Improve the soil. The ideal gardening soil is known as loam. It’s dark, rich, and crumbly. Some gardeners describe it as looking and feeling like chocolate cake. If you’ve got loam in your garden, half your gardening battles are over before you even begin. If you’re like 90 percent of gardeners, though, your soil is probably either sand or clay. Sandy soil is dry and coarse. It’s easy to work, but water and nutrients leach out of it quickly. Clay stays moist and retains nutrients, but it’s heavy. Work it when it’s wet and it turns to concrete. Plants grow slowly in clay because they don’t get enough oxygen.
Both types of soil can and must be improved if you hope to have a productive garden. Take a soil sample to your university extension office. In a few weeks, you’ll receive test results detailing the pH level of your soil and nutrient deficiencies. The test results will also offer recommendations for improving your soil. Dig at least three to five inches of compost or manure into your soil, along with any other amendments recommended by the extension office. Now you’re on your way to a better garden.

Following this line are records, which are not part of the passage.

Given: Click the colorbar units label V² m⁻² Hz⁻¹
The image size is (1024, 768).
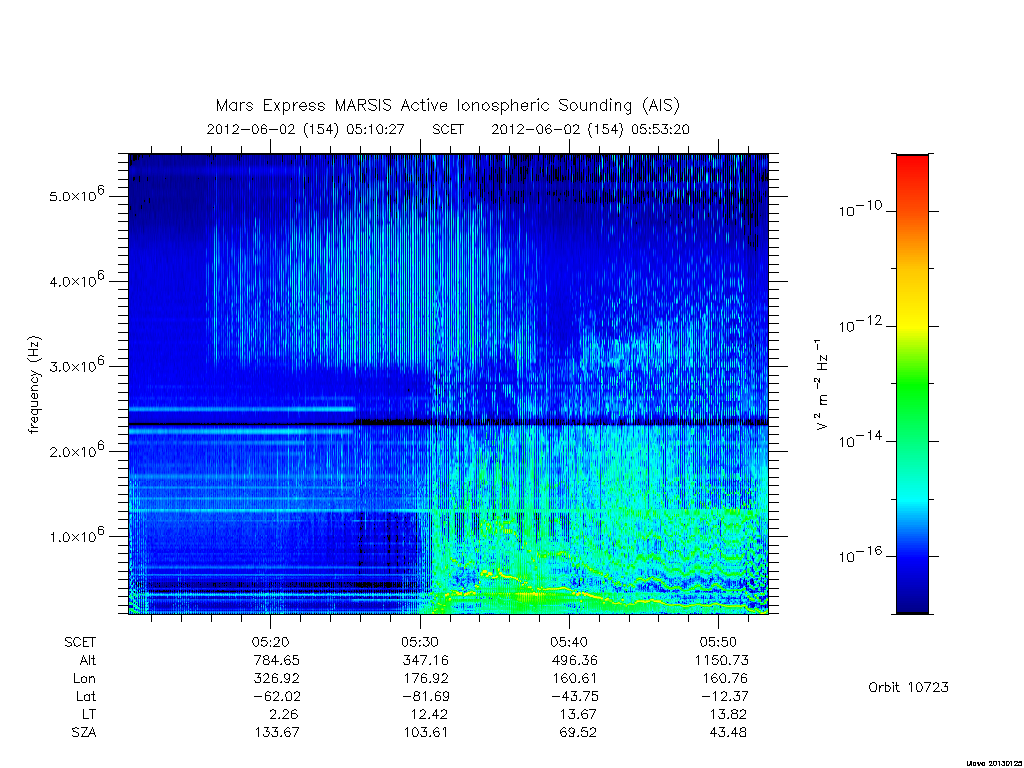Looking at the screenshot, I should click(x=822, y=385).
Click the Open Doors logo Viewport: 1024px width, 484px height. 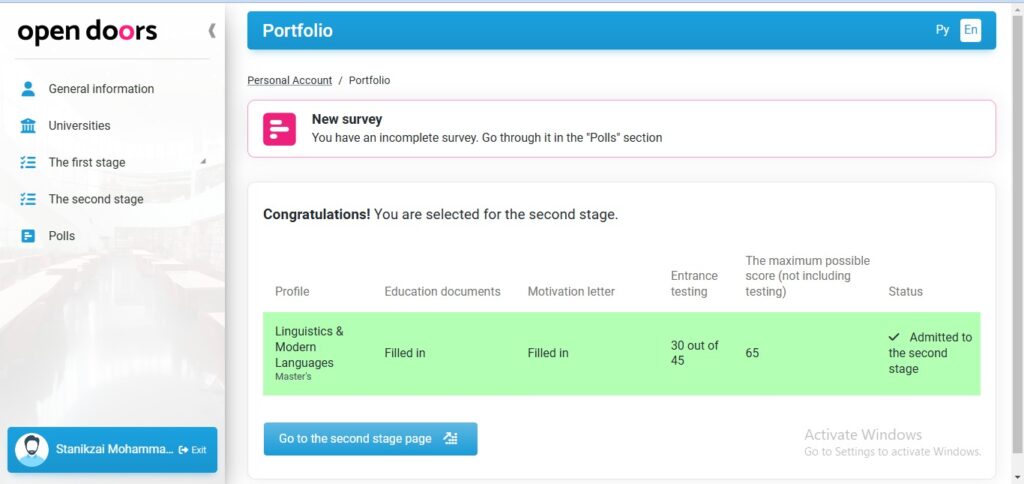pos(87,32)
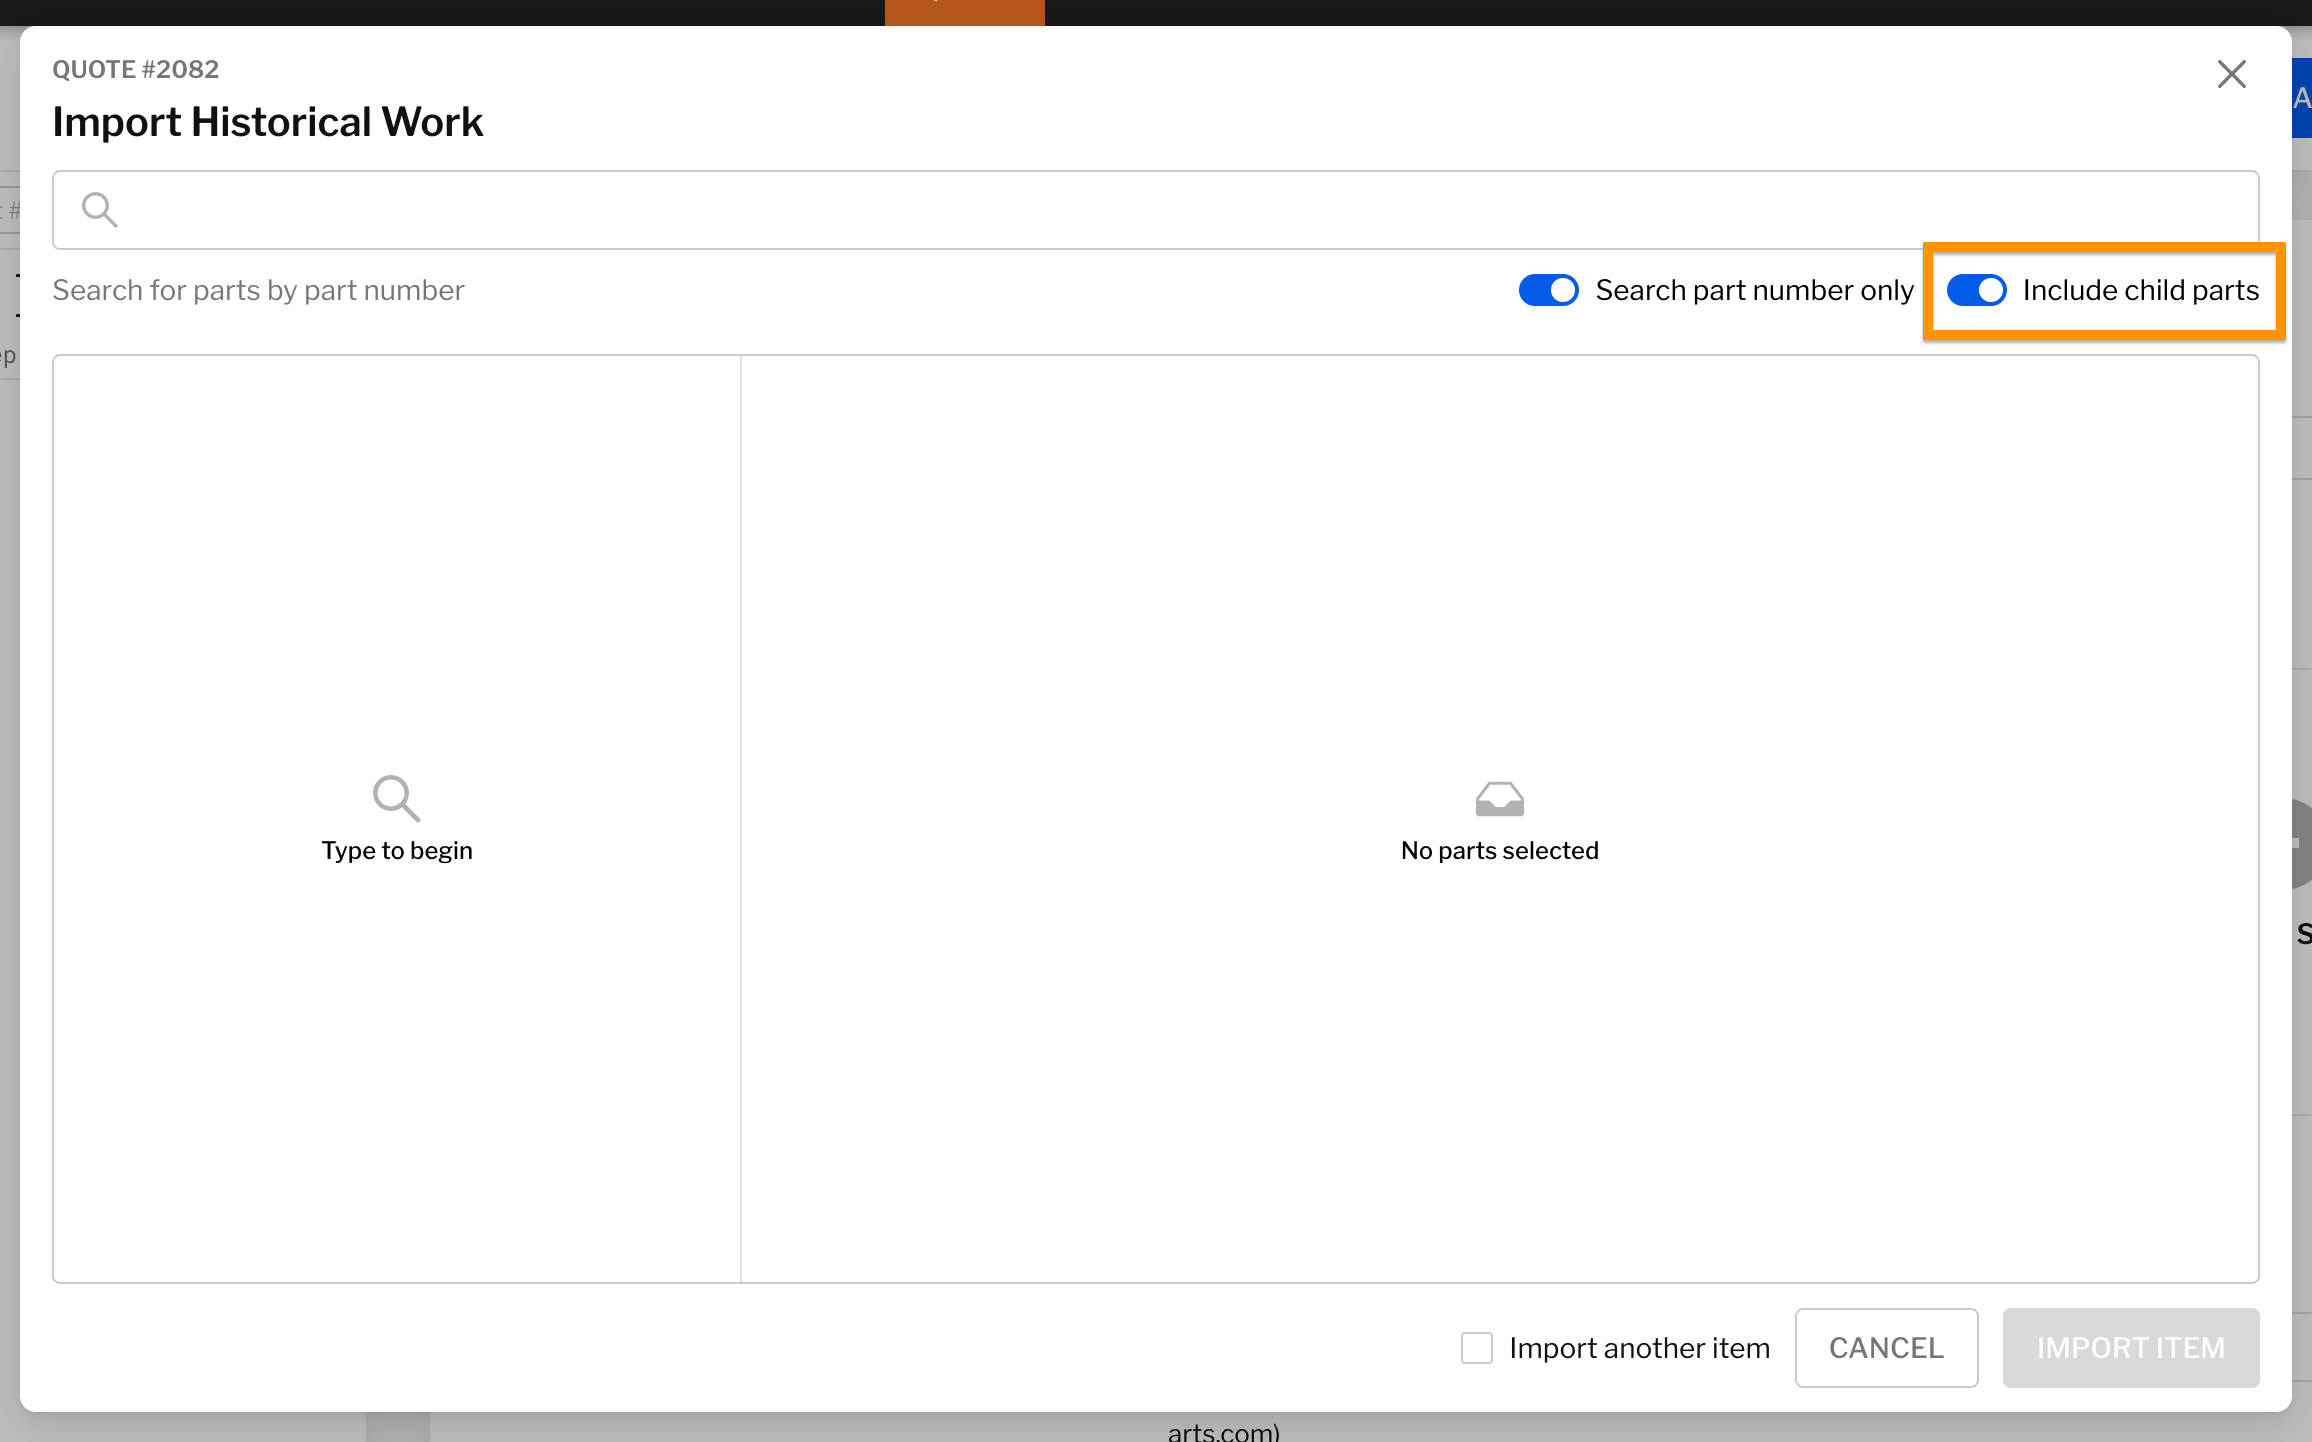Click the CANCEL button
This screenshot has height=1442, width=2312.
pyautogui.click(x=1886, y=1348)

Get some good tools. Walk down the gardening aisle of any home improvement store or nursery and you’ll encounter a confusing array of tools. Most of these aren’t necessary for the beginning gardener. Focus on the basics and spend money on a few high-quality tools rather than numerous cheap tools. Look for tools with tempered steel blades and riveted handles. The tools should feel solid in your hands, but neither too light nor too heavy. To begin, you’ll need a shovel, a spade, a hoe, and perhaps a pitchfork. You’ll also want a good pair of gardening gloves and perhaps some rubber gardening shoes. Later, you’ll probably discover gardening goodies such as twine, floating row covers, or bulb planters. These tools aren’t absolute necessities, of course, but they make gardening more enjoyable. Every gardener has a few favorite tools.
Make a plan. Before you dig that first mound of dirt, you need to develop a gardening plan. If you want to grow vegetables, consult gardening books, such as The Garden Primer by Barbara Damrosch, or websites on growing vegetables. Here you’ll learn how much produce each type of vegetable yields and how much space to plan for in your garden. In general, start small. You can always enlarge your garden in subsequent years, but by starting small, you’ll gain experience without becoming overwhelmed.
Gardening is a constantly evolving process. Some years, you’ll grow abundant crops with little effort. Just when you think you’ve grown a green thumb, severe, unpredictable weather may hamper your efforts and humble you. As a gardener, your job is to collaborate and cooperate with Mother Nature, rather than control or subjugate the natural world. No matter the outcome, the process of gardening is always challenging and rewarding.